Tuesday, August 9, 2022

Developing A Documentation Plan

In my professional experience as a technical writer, I've had the pleasure of working with several software development teams that have gone through highs and lows of successful product launches. The teams that included documentation as part of their planning process were often more successful than those who did not. This post will share a basic model for developing a documentation plan.


Planning Phase

During the planning phase, your technical writer should be present to identify any documentation needs and add a voice to the process so that end-user documentation can be included in the product life cycle. All too often, I've seen technical writers excluded from the process until the product is about 50-75% complete and then the project managers start asking questions like "Where is our documentation", "What is the status of our release notes?", or "Who is working on the documentation?" At this point, documentation will suffer as the technical writer must now go back through a bajillion documents, interview every developer and manager on the team to figure out what the minimal viable product (MVP) for documentation would be and do their best to reach that goal before release day.


Ideally, a development team would include you, the technical writer, in their planning process well before the midpoint of their project.


Setting Goals

Once the documentation set has been identified, you will need to collaborate with the subject matter experts (SMEs) to complete your doc tasks. During the initialization phase of this documentation project, you will need to complete the following items:

  1. Identify who the primary and secondary SMEs are. Developers often take time off from work and you need to know who else can help contribute to this project while they are out so that you don’t get blocked or have a slowdown that could potentially delay the project.

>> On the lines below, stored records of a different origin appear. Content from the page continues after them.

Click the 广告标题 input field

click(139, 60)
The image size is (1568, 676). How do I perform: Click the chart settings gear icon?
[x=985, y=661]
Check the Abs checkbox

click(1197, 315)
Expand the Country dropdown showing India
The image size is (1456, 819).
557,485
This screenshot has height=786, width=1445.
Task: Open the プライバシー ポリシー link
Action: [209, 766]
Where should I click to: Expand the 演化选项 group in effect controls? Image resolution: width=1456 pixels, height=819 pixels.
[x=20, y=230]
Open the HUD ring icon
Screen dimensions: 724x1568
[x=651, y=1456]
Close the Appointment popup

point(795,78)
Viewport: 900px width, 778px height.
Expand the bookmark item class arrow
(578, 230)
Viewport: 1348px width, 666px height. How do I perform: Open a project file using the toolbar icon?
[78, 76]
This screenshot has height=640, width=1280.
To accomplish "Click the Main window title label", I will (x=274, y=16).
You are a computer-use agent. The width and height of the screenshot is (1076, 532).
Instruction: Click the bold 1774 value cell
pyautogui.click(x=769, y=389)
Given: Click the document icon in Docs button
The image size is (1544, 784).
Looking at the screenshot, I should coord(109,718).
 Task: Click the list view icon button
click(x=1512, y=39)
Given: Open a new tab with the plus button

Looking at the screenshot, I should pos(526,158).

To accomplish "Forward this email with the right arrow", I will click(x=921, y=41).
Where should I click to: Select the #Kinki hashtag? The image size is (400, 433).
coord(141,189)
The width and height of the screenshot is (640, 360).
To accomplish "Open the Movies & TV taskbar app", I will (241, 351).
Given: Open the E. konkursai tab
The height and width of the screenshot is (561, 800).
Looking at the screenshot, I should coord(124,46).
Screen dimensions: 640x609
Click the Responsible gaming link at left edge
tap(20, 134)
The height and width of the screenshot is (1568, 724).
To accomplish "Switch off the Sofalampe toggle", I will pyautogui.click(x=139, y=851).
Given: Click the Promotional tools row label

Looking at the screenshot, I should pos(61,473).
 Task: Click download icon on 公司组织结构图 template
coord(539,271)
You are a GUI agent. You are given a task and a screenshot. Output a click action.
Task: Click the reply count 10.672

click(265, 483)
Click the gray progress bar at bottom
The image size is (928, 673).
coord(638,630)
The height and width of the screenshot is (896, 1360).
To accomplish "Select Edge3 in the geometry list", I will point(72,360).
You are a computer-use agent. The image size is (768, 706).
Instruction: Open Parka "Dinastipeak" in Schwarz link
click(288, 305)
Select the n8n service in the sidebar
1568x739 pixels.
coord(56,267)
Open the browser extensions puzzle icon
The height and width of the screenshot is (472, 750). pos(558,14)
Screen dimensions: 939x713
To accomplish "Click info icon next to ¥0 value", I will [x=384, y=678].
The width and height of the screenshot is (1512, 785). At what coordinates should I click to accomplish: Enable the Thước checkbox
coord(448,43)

  2. Identify all the documentation components for MVP delivery and stretch goals.

  3. Prioritize these doc goals so the team will know what you and they will need to focus on first.

  4. Establish a timeline and due date for key components of the documentation.

  5. Set documentation milestones. At what point should feature X be complete? When should feature Y be drafted? When should the release notes be published?

  6. Set the paths of success and what failure would look like and include backup plans (e.g. what does 100%, 75%, and 50% complete look like).

  7. Set up regular check-ins with the team to provide doc status updates, gather new information, and general project communication. This can be done as a standalone documentation meeting if the project is large or be included as an agenda item for the regular team meetings.

Project Maintenance

With the scoping and expectation phase complete, the rest of the project is a simple matter of gathering information, writing, and publishing content, right? In a perfect world, yes but we exist in a space where perfection is the enemy. In my experiences, senior technical writers should include the following in their regular process to properly communicate documentation status:

  • Update associate project management tasks and timelines according to the doc project status and communicate these changes to key stakeholders. The frequency of this may be anywhere from daily to weekly depending on the size of the team, frequency of product updates, and other factors that would affect your doc plan.

  • At key intervals, review the project roadmap to ensure that you and the team are hitting your milestones. Communicate any project slippage, task completion, and other general progress with key stakeholders. This communication should also include how the SMEs contributed so they can be recognized for their contributions.

  • If the project is a long-term project, consider writing and publishing a monthly summary of all the completed work, where documentation energies are being spent, celebrate those who contribute to the documentation project, and highlight any interesting content traffic (e.g. wiki/web metrics, interesting search patterns, changes in viewership, etc.), and other bits of information that your team may find useful about the project.

  • If you are not the primary writer…

    • your team/company doesn’t have or enforce a style guide, you will need to build in some extra time to address documentation uniformity issues like tone, voice, and content structure.

    • As new documents become available, ensure they are properly cross-linked with existing content and vice versa. Let the primary content creator know that you will and/or updated their content so there are no surprises.

    • If a new document replaces an older one, if possible, let both documents co-exist for a brief time. Oftentimes, your users will need time to migrate off the old system and adapt to the new features. Add a banner or some sort of notice to the older document with a brief explanation, expected end of life date, and a link to the new documentation set. Sometimes you may be required to add a banner to the new document as well stating that this one replaces the older document. Include a link to the older one and a link to the release notes for further clarification. Once the older document has reached the end of life, set up a redirection feature in your wiki/web site to point to the new document and archive the older document from public view.